Fury won the third fight, and so the trilogy between the two heavyweights, though there were two controversial slow counts in which the American Wilder knocked his British opponent down for at least ten seconds. With the help of the referee's slow counts, Fury was able to win in the eleventh round, retaining his WBC heavyweight title in Las Vegas.
Fury's father, John Fury, told BT Sport that his son had cortisone injections in both elbows prior to the fight, though Tyson Fury says he still endured "unbearable" pain with each punch he threw. Afterward, he had a six-hour surgery to remove bone spurs.
History will record Tyson Fury as the clear victor in his three-bout series with Deontay Wilder.
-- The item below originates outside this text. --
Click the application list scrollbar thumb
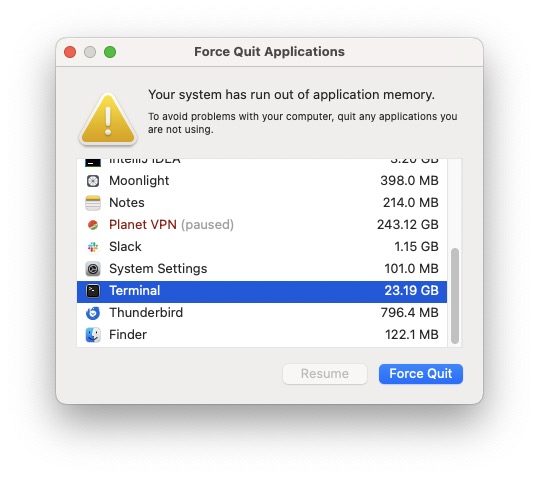 coord(455,296)

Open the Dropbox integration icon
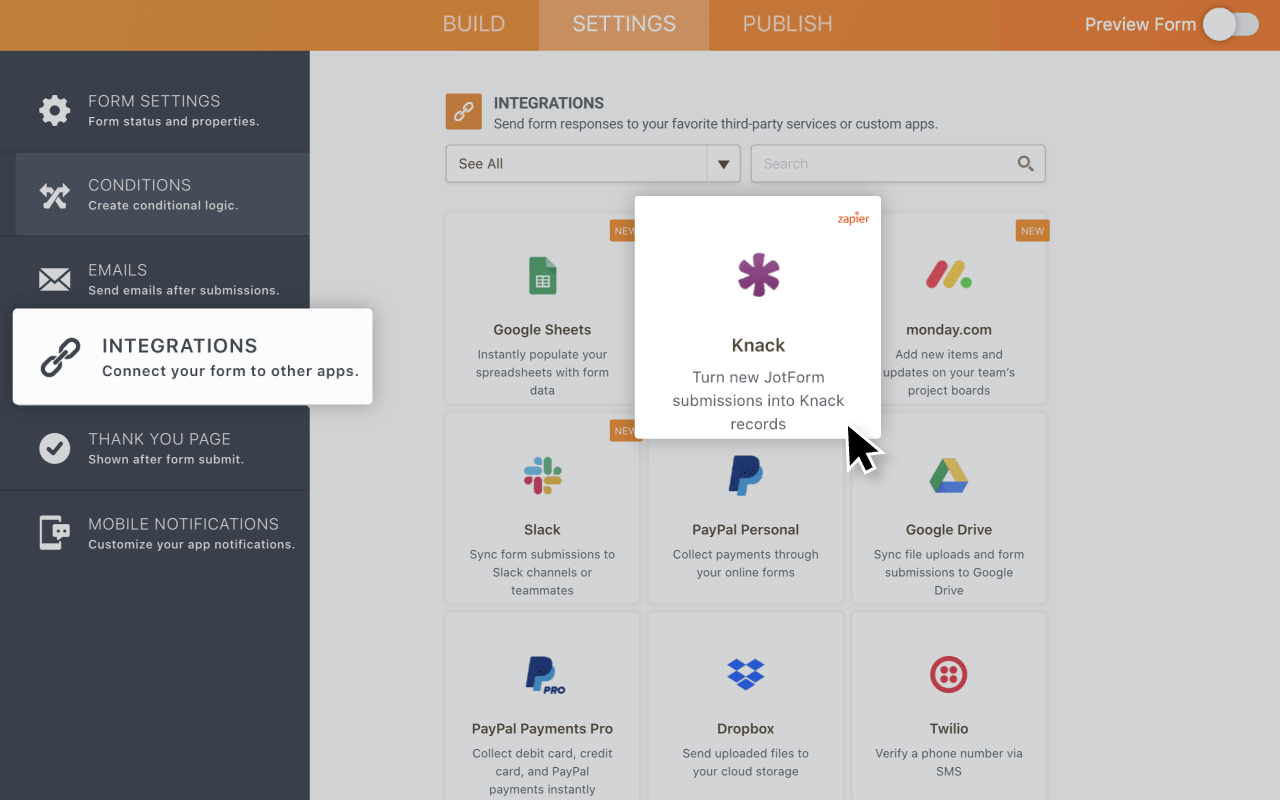coord(745,674)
He managed two knockouts and a draw against the hard-hitting fighter.
There is no word on how the elbow problems might impact Fury's boxing future or potential matchups against fellow UK boxer Anthony Joshua or Oleksandr Usyk.
The Independent reported on Monday that Anthony Joshua has been advised to step aside, allowing for a Fury-Usyk matchup. The idea belongs to boxing promoter Bob Arum who wants a title unification bout between Usyk and Fury before an Anthony-Usyk rematch.
Joshua lost to the Ukrainian Usyk in September but the contract awarded Joshua with a rematch that is planned for spring.
In Arum's plan, Usyk would have the larger payday of a fight with Fury and the winner would face Joshua. In the meantime, Joshua would fight someone else while he waited.
The modern heavyweight division has few big names and it is unlikely Joshua will accept the plan to decline the larger payday a Usyk rematch would offer for some hope of fighting for a unified title in the future, along with accepting the risk of losing the fight against that someone else while he waits.